たとえ世界に誰もいなくなっても、きみの音だけは 忘れない

 バスに乗った蓮を見送って、詩音はゆっくりと病室へ向かう。
 もしかしたら雛子と悠太がいい雰囲気になっているかもしれないから、時間稼ぎのためにいつもより遠回りをして中庭を通っていくことにした。


「……蓮くんに会ったの、ここだったな」

 中庭のベンチを見つめて、詩音はつぶやく。

 記憶を失っていくばかりの中で、詩音が忘れることなく覚えていられた人。
 優しくて、ちょっとはにかんだ笑顔が可愛くて、だけど詩音よりもずっと大きな手は、やっぱり男の子なんだなと思う。
 あの指先が紡ぐ音は、詩音をいつだって魅了する。
 どんどん誰かの記憶と思い出を失って、誰もいなくなっていく詩音の世界を照らす、きらきらとした音。
 彼の弾くピアノを聴いていると、何も怖くないという気持ちになれる。

――まるで、蓮くんの音に包み込まれてるような気がする……なんてことは、絶対に言えないけど。

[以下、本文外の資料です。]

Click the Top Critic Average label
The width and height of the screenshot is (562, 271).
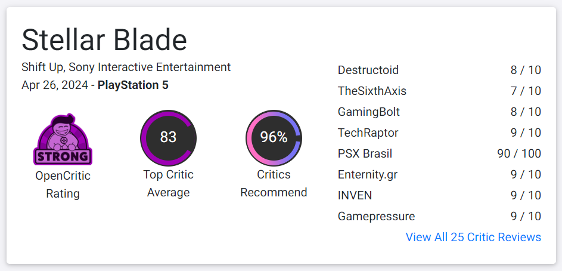pos(168,183)

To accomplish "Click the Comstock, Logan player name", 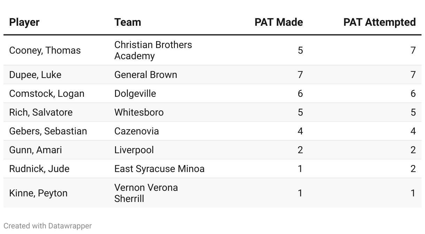I will [x=47, y=94].
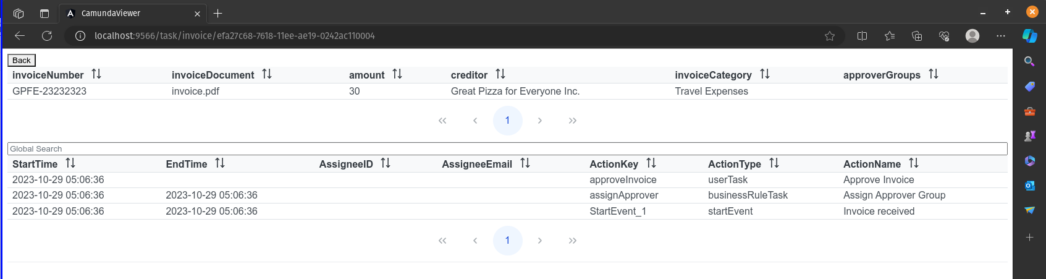The height and width of the screenshot is (279, 1046).
Task: Sort by StartTime column arrows
Action: [70, 163]
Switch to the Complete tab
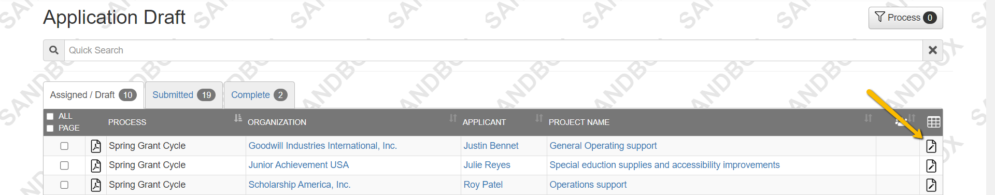The height and width of the screenshot is (195, 995). tap(259, 95)
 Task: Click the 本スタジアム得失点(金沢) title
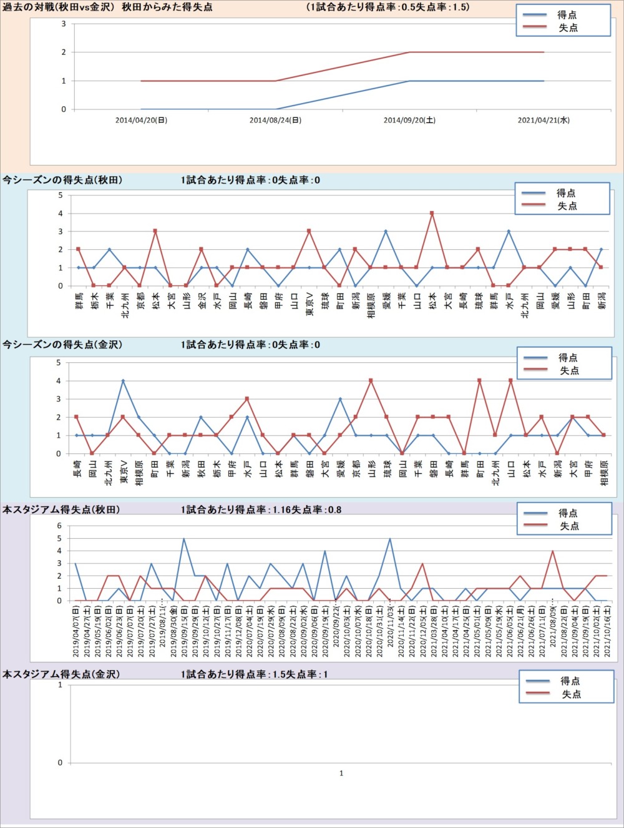coord(61,674)
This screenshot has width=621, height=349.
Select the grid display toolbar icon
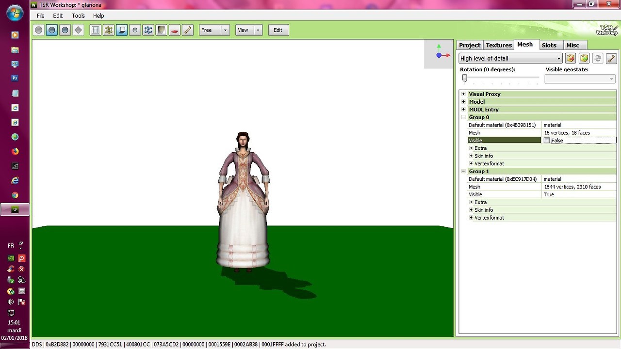pos(96,30)
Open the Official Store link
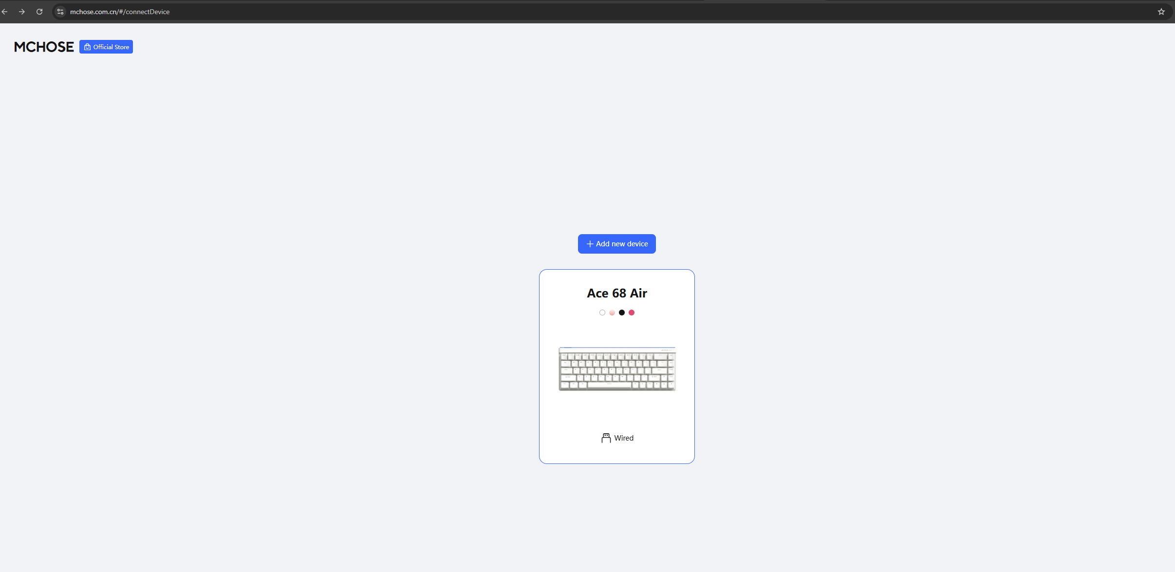 pyautogui.click(x=111, y=47)
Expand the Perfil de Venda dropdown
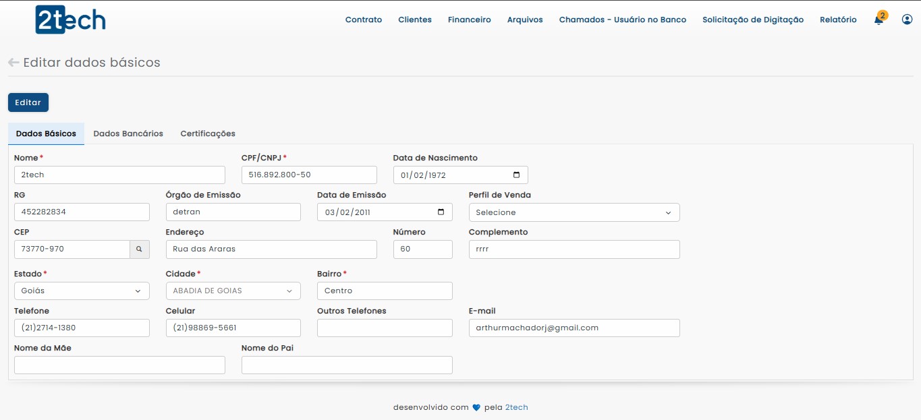Image resolution: width=921 pixels, height=420 pixels. pyautogui.click(x=574, y=212)
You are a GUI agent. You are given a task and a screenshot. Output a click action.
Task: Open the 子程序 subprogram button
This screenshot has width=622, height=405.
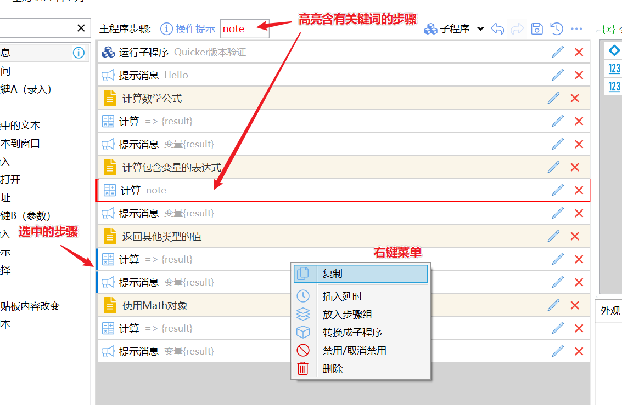[x=447, y=29]
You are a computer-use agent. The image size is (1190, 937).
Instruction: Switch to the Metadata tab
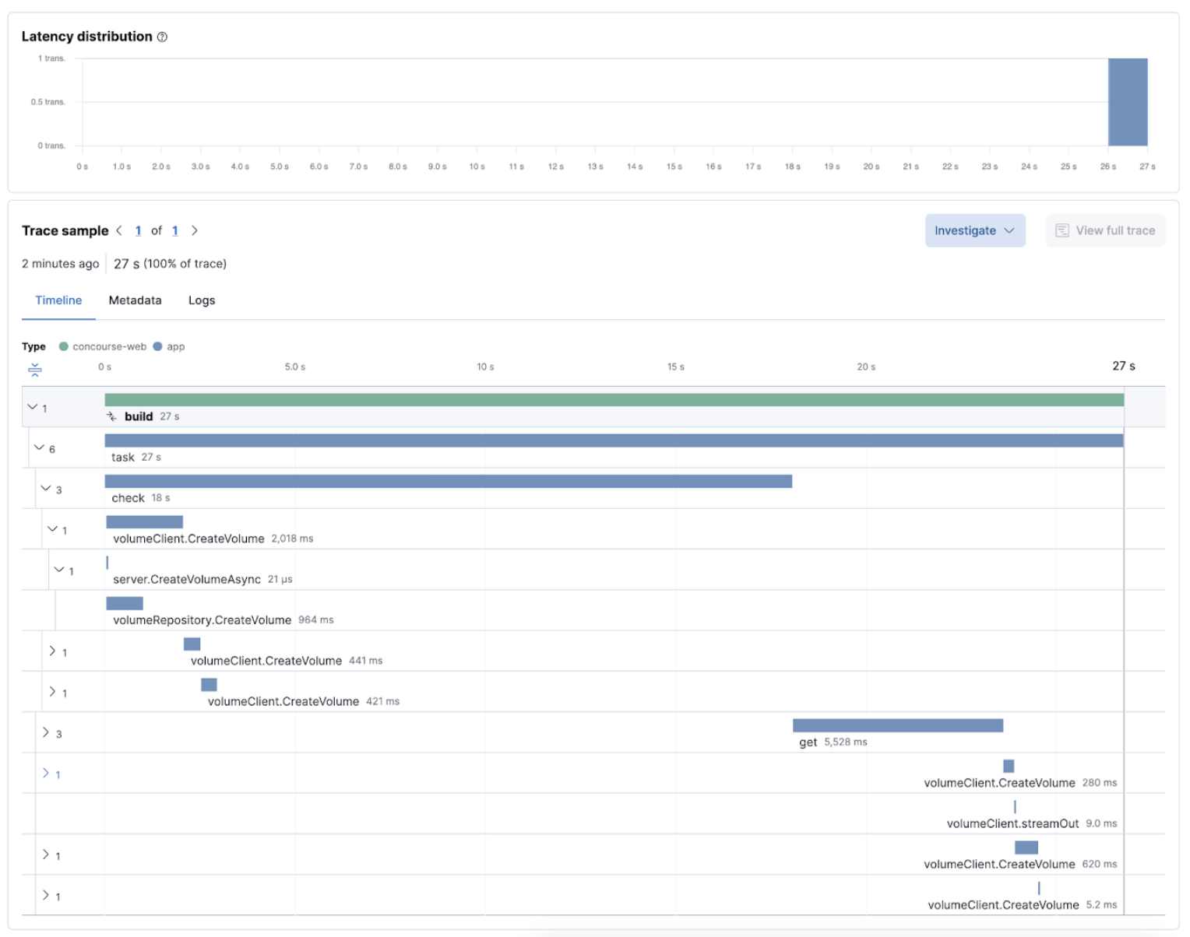point(135,300)
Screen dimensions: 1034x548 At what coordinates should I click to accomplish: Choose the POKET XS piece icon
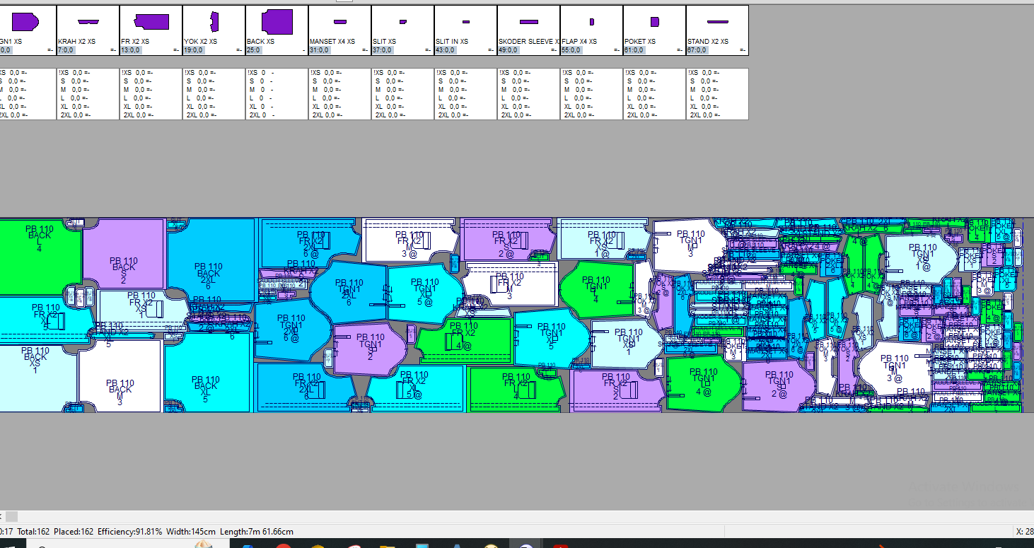click(x=654, y=22)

 ほのかな恋心を抱いていることだって、彼には決して告げられない。
 詩音は、いつ彼の記憶を失うかも分からないのだから。

――だけど、もしも好きだって告白したら。そうしたら蓮くんは、私のことをずっと覚えていてくれるかな。

 詩音が想いを告げれば、それは蓮を縛りつける呪いになる。
 想いは叶わなくとも、優しい彼はきっと詩音の気持ちを笑って受け止めてくれる。
 そうして、蓮の心のどこかに詩音の存在を刻み込みたい。
 自分はいつか蓮のことも綺麗さっぱり忘れてしまうのに、なんて自分本位な願いだろうと思うけれど。